The United Nations says over 40 militants, including a senior commander, were killed last week in clashes that ensued a major attack on a base housing peacekeepers in northern Mali.
Four UN peacekeepers were also killed on April 2, when their camp, mostly home to Chadian peacekeepers, in Aguelhok came under a heavy assault by suspected Takfiri terrorists.
A UN source, which gave a lower death toll among the militants, said back then that 20 out of about 100 assailants had been killed in a three-hour counterattack.

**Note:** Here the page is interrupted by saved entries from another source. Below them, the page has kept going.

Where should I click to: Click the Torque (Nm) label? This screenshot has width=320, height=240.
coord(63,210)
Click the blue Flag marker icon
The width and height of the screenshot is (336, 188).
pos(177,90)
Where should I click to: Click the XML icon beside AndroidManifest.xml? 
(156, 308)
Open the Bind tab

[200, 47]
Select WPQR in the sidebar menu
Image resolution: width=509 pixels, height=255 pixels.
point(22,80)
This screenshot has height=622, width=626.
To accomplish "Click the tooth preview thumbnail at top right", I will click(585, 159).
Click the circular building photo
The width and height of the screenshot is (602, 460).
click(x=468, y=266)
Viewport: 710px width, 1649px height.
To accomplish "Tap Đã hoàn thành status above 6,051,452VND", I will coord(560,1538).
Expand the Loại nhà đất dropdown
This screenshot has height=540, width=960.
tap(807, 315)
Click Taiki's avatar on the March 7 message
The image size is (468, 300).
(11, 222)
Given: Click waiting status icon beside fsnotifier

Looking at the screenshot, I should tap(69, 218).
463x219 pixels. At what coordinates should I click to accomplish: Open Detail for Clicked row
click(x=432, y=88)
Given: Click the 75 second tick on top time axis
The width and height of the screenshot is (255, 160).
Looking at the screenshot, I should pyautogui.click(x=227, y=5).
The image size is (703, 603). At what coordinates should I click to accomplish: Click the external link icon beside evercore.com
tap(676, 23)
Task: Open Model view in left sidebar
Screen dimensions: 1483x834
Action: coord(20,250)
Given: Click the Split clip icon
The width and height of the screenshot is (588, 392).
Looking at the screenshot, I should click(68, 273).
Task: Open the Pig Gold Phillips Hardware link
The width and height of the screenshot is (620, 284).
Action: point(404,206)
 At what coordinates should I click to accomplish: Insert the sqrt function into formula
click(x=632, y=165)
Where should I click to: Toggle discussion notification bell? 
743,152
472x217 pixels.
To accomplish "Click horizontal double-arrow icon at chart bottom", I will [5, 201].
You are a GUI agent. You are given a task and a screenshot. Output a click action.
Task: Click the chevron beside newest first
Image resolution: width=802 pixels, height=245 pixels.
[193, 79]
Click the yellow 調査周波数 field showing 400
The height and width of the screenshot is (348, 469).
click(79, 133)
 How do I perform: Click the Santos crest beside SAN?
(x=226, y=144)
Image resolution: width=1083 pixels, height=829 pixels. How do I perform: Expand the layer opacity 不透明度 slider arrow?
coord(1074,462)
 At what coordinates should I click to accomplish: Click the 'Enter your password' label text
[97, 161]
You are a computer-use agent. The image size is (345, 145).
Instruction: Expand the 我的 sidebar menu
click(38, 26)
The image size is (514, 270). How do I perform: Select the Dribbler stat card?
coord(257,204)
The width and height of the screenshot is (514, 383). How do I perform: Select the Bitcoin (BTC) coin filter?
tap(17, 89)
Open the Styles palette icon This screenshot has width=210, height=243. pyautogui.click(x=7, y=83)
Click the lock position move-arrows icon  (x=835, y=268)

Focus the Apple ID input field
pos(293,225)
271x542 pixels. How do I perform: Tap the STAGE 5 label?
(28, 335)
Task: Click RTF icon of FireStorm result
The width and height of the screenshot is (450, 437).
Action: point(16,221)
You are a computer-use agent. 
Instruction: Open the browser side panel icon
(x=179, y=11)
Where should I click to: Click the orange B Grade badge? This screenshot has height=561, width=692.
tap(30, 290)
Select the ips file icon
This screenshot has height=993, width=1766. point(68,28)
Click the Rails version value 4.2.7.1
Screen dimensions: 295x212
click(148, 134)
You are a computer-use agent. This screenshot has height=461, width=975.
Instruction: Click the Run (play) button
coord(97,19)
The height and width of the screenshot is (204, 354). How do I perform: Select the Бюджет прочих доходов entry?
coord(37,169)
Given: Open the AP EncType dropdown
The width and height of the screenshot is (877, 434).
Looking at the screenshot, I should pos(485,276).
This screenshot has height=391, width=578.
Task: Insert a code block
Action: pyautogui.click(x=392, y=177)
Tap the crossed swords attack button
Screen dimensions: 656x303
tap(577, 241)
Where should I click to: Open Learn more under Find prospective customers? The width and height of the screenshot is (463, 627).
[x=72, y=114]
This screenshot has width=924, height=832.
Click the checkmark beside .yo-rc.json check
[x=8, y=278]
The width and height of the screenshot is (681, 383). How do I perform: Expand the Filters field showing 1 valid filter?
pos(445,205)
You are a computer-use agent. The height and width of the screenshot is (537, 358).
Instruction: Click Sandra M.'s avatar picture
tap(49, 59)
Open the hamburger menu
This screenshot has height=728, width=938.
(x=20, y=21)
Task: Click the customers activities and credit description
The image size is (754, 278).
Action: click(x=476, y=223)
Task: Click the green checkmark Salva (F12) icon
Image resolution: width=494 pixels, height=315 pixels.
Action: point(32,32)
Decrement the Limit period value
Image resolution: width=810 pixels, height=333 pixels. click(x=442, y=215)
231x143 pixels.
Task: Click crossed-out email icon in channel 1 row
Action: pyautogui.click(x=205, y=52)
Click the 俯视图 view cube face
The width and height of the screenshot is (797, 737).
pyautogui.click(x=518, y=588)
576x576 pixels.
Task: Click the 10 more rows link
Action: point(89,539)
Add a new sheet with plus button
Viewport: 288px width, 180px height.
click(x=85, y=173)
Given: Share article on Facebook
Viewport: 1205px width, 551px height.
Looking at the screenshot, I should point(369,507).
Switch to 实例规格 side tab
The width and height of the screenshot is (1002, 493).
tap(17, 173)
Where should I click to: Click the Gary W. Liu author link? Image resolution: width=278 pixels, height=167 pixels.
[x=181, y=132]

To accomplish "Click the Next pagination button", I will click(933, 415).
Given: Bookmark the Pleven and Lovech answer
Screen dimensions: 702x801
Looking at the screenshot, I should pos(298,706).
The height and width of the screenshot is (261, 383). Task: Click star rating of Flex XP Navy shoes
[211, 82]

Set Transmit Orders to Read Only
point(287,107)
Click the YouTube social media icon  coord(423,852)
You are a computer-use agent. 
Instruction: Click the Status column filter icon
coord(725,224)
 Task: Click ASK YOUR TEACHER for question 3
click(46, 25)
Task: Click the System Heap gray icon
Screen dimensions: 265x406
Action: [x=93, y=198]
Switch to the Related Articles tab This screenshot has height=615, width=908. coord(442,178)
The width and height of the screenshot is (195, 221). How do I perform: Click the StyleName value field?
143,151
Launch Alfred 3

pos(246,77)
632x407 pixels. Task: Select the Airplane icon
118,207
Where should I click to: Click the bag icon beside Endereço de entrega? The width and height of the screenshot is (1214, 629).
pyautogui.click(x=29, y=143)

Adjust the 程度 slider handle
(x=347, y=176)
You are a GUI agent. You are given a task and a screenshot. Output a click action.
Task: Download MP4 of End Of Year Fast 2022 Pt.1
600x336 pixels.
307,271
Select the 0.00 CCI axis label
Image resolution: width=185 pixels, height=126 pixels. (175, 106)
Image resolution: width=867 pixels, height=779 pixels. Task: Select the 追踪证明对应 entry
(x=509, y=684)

But Mahamat Saleh Annadif, the chief of the UN Multidimensional Integrated Stabilization Mission in Mali (MINUSMA), said on Monday that the death toll in question was roughly twice that number.
“As of today, we have counted more than 40 dead terrorists, including a right-hand man to Iyad Ag Ghaly, by the name of Abdallaye Ag Albaka,” Annadif said.
Ag Ghaly has been a senior militant leader of an al-Qaeda-linked shadowy group across the troubled region.
“The peacekeepers have inflicted a serious setback on the terrorists, that’s for sure, even though we are mourning the death of four” peacekeepers, Annadif said.
MINUSMA, whose deployment to Mali began in 2013, is a 15,000-strong mission. It has lost more than 140 members to hostile acts. Ten fatalities have been registered this year alone.
The force has been criticized in some quarters for failing to respond aggressively to the acts of militancy.
Takfiri terrorism broke out in Mali in 2012 before spreading to Burkina Faso and Niger.